Гордон улыбался, раздумывая над тем, может ли он позволить себе откровенно расхохотаться. Однако прежде чем он успел сказать что-нибудь. Пенни проговорила:

— Если учесть, что Фолкнер умер в июле, а Хемингуэй — в прошлом году, я полагаю, что Рот теперь может числиться в первой сотне лучших писателей Америки, но…

— Но ведь они писали о прошлом, Пенни, — горячо заговорила миссис Бернстайн. — Его новая вещь “Разрешение идти”…

Гордон откинулся в кресле и отвлекся от диспута. Он знал теорию матери о том, что еврейская литература превосходит литературу других народов. Пенни, как он и предполагал, разбивала эту теорию фактами. В ее лице его мать нашла упорного оппонента, не желающего искать компромисс во имя примирения. Гордон чувствовал, что между ними нарастает напряжение, но разрядить обстановку не мог. Литература явилась предлогом. Налицо было противостояние шиксы и материнской любви. Он видел, как напрягалось лицо матери, как все глубже становились морщинки. Он мог вмешаться, но знал, что его голос, незаметно для него самого, перейдет на более высокие ноты, и он начнет говорить ноющим тоном парнишки, который едва прошел обряд Бар Мицва. Почему-то материнские теории неизбежно доводили его до истерики. Нет, на сей раз он избежит ловушки.
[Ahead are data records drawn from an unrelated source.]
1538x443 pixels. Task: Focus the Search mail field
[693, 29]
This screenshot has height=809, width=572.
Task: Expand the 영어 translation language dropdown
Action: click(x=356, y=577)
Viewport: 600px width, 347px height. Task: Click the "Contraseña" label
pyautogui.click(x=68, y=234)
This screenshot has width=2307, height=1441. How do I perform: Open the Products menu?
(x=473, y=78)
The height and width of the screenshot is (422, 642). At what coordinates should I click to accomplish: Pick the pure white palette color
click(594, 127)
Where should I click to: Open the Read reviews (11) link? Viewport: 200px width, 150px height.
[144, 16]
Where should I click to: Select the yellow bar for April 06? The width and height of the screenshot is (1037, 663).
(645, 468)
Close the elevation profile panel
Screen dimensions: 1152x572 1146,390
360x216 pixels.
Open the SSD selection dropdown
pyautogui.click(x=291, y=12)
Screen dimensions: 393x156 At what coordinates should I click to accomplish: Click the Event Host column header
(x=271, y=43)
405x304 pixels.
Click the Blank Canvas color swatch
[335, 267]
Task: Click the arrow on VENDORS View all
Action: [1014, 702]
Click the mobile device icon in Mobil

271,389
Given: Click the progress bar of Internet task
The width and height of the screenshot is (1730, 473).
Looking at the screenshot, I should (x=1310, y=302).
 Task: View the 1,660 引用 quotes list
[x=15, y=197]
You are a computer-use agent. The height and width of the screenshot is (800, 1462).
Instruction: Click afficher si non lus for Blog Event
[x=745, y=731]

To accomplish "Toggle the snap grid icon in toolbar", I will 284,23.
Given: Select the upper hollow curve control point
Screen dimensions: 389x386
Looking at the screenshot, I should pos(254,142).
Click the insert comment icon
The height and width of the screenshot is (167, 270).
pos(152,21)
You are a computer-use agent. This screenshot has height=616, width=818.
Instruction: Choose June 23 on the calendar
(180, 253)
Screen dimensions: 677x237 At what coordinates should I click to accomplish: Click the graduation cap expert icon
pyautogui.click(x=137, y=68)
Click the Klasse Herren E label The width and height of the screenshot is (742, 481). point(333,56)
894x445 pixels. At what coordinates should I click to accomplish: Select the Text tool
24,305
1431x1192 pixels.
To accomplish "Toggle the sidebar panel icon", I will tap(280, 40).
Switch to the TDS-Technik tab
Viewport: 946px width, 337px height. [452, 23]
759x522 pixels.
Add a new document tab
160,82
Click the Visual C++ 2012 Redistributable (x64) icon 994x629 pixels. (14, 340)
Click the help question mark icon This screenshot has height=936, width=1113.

Их голоса звучали все громче. Пенни цитировала выдержки из книг и называла авторов, а его мать пренебрежительно все это отвергала, полагая, что несколько предметов, пройденных в вечерней школе, дают ей право на непоколебимые убеждения. Гордон кончил есть, допил вино, посмотрел на потолок, а затем вмешался в разговор.

— Мама, для тебя, должно быть, уже поздно, если учесть разницу во времени и вообще.

Миссис Бернстайн запнулась на середине фразы и посмотрела на него непонимающим взглядом, как будто вышла из транса.

— Мы просто дискутировали, милый. Не горячись.

Она улыбнулась Пенни, а та, постаравшись изобразить в ответ нечто похожее, встала и принялась с грохотом убирать посуду. В комнате повисло гнетущее молчание.

— Собирайся, мама. Пора идти.

— А посуда?

— Пенни все сделает.

— А… Ну тогда…

Мать поднялась, стряхнула со своего блестящего платья невидимые крошки и взяла сумку. Спускаясь по ступенькам крыльца торопливыми шагами, она выглядела так, будто покидала поле битвы после поражения. К мотелю они прошли знакомым Гордону коротким путем; в тишине вечера эхом отдавались шаги. Всего лишь в квартале отсюда шумело море. Туман наползал щупальцами и сворачивался под фонарями уличного освещения.

— Все-таки она другая, не так ли? — сказала миссис Бернстайн.

— В смысле?

— Как бы тебе это объяснить?

— Да нет, ничего подобного.

— Вы… — Она, не доверяя словам, прижала друг к другу указательный и средний пальцы так, что они почти скрестились. — Вы уже это?

— Какая разница?

— Там, где я живу, есть разница.

— Знаешь, я уже вырос.

— Мог бы мне об этом сказать. Предупредить.

— Я хотел, чтобы вы встретились.

— Да… Ты теперь ученый. — Она вздохнула. Ее сумка, раскачиваясь в такт шагам, описывала большую дугу. Косые лучи от фонарей удлиняли ее тень.

Гордон решил, что мать смирилась с присутствием Пенни в его жизни, но он ошибся.

— А ты не мог познакомиться с какими-нибудь еврейскими девушками в Калифорнии?

— Мама, давай не будем.

— Я не уговариваю тебя пойти на танцы или еще куда-нибудь. — Она остановилась. — Речь идет о твоей жизни.

— Это у меня в первый раз. — Гордон пожал плечами. — Я научусь.

— Чему ты научишься? Быть кем-нибудь другим?

— Мама, ты очень враждебно относишься к моим подружкам. Это видно невооруженным глазом.

— Дядя Герб сказал бы…

— Черт с ним, с моим дядей Гербом и его философией торгаша.

— Что ты себе позволяешь? Если бы он узнал, как ты выражаешься…

— Скажи ему, что у меня счет в банке. Это он поймет быстрее.

— А вот твоя сестра… По крайней мере она хотя бы рядом с домом.